In what’s being called a landmark victory for digital privacy, California police will no longer be able to get their hands on user data without first getting a warrant from a judge.
Governor Jerry Brown on Thursday signed the California Electronic Communications Privacy Act (CalECPA), SB 178, which requires state law enforcement to get a warrant before they can access electronic information about who we are, where we go, who we know, and what we do.
US privacy rights groups have long been concerned that law enforcement hasn’t considered it necessary to get a search warrant before they can search messages, email, photos and other digital data stored on mobile phones or company servers.
States such as California, tired of waiting around for Congress to update 29-year-old federal electronic privacy statutes, are taking reform into their own hands.
Nicole Ozer, Technology & Civil Liberties Policy Director at the ACLU of California:
This is a landmark win for digital privacy and all Californians. We hope this is a model for the rest of the nation in protecting our digital privacy rights.
Hanni Fakhoury, senior staff attorney for the Electronic Frontier Foundation, told NBC News that while California isn’t the first state to guarantee protections such as these – Utah and Maine have similar laws on the books – the nation’s most populous state has passed the most protective law to date.
The bill was sponsored by Democratic Senator Mark Leno and Republican Senator Joel Anderson.
The ACLU published an article by the two senators in which they had decried the state’s antiquated privacy laws:
Technology has advanced exponentially, but California’s privacy laws are still stuck in the digital dark ages. Law enforcement is increasingly taking advantage of outdated privacy laws to turn mobile phones into tracking devices and access sensitive emails, digital documents, and text messages without proper judicial oversight.
As it is, 82% of Californians have voiced support for the end to warrantless digital information searches.
According to the ACLU, CalECPA is a direct response to an “exponential growth in law enforcement demands for digital information” that’s seen demands to Google nearly triple over the last five years.
Twitter, meanwhile, has reported a 52% jump just this past year.
In its own transparency report, Twitter revealed that it received 4,363 government data requests in the first half of 2015, around half of which were in the US.
Twitter complied with the US requests 80% of the time.
According to the senators who authored the bill, AT&T received more than 64,000 demands for location information in 2014; Verizon received more than 15,000 demands for location data in the first half of 2014, and only one-third of those came with a warrant.
According to Senator Leno, that situation ended on Thursday:
That ends today with the Governor’s signature of CalECPA, a carefully crafted law that protects personal information of all Californians. The bill also ensures that law enforcement officials have the tools they need to continue to fight crime in the digital age.
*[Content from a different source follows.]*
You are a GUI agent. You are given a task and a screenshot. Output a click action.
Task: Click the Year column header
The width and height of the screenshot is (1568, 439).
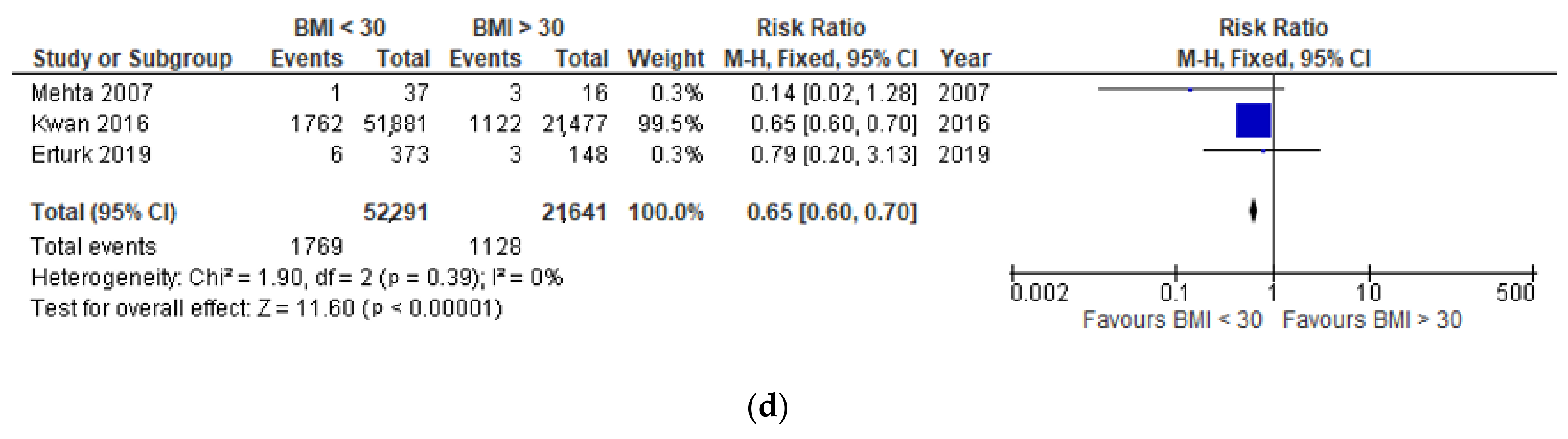click(965, 58)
The tools to keep fighting crime to which Senator Leno referred include a number of exceptions: if police or another government entity believe that a device has been lost or stolen, they can access information on the device in order to identify, verify or contact its owner.
What’s more, an emergency provision allows a government entity to search a device if it believes that “an emergency involving danger of death or serious physical injury to any person requires access to the electronic device information.”
That doesn’t completely let the government off the hook, though – the agency doing the search will have three days from obtaining data in which it will still have to file for a warrant.